Charleroi: une infirmière poursuivie pour homicide involontaire

Le service des urgences à l'hôpital ND de Grâce de Gosselies
Le service des urgences à l'hôpital ND de Grâce de Gosselies - © Google Street View

Le tribunal correctionnel de Charleroi a entendu lundi un médecin légiste comme témoin, dans un dossier d'homicide involontaire par défaut de prévoyance ou de précaution à charge d'une infirmière. La victime est un jeune homme de 16 ans, décédé en avril 2008 aux urgences, des suites d'une hémorragie digestive.

Il avait été admis à la clinique Notre-Dame-de-Grâce, à Gosselies, où il avait succombé la nuit suivante. A son admission, la victime avait été examinée par un médecin, puis laissée sous la surveillance d'une infirmière qui exerçait depuis plus de vingt ans dans le service. A six heures du matin, elle avait fait appel au médecin mais l'adolescent n'avait pu être ranimé. Il avait succombé peu après d'une hémorragie digestive.

Le médecin, initialement poursuivi, a été mis hors de cause par la chambre du conseil. L'infirmière est donc la seule prévenue. Lors de la dernière audience, la partie civile a estimé qu'il y avait eu manque de réaction de la part de l'infirmière, alors que "l'état du patient était franchement inquiétant depuis 4 heures du matin". L'avocat a également rejeté les conclusions de la défense, pour qui l'explication pourrait être celle du "syndrome de Münchhausen par procuration", qui aurait impliqué la mère du patient.

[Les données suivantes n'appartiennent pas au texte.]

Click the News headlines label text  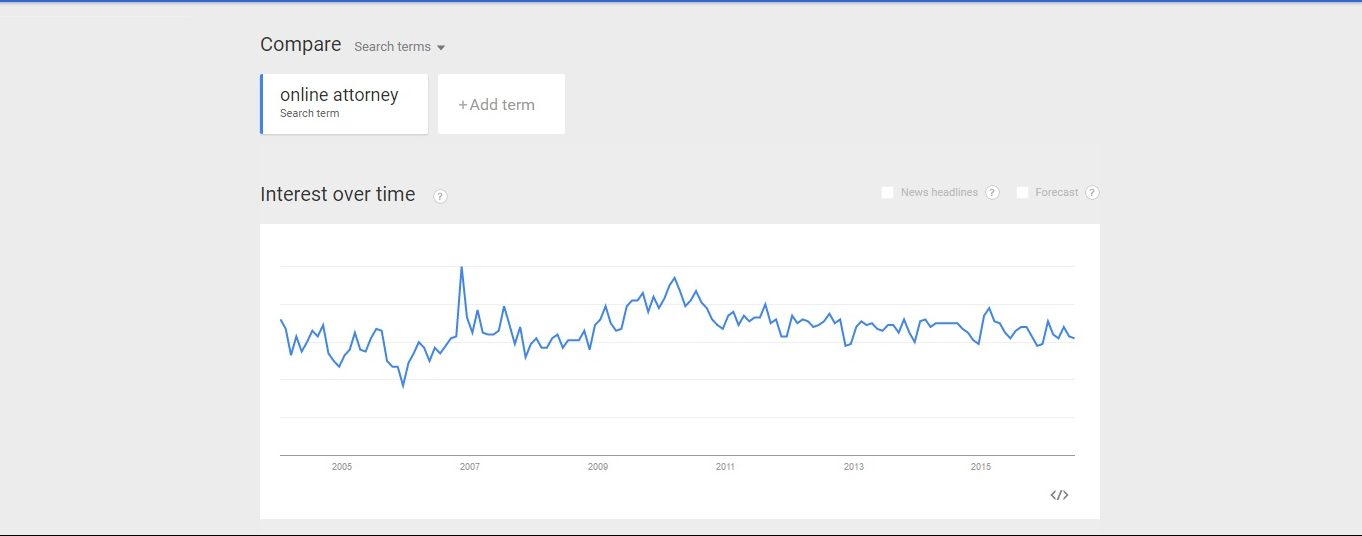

Il s'agit d'une forme de sévices à un enfant consistant à provoquer de manière délibérée chez lui des problèmes de santé sérieux et répétés avant de le conduire auprès d'un médecin. Selon la défense, les symptômes que présentait la victime pouvaient être ceux d'un empoisonnement.

Le médecin légiste entendu lundi comme témoin a précisé qu'à l'heure actuelle, il était encore possible de mourir à hôpital d'une cause imprévisible. Il a toutefois ajouté que la tachycardie du patient, croissante au fil des heures, ainsi que les autres symptômes auraient dû entraîner une réaction du corps médical. Même en cas de prise en charge rapide, il est impossible de savoir si le patient aurait pu être sauvé, a-t-il finalement ajouté.

La suite des débats aura lieu le 2 mars 2015.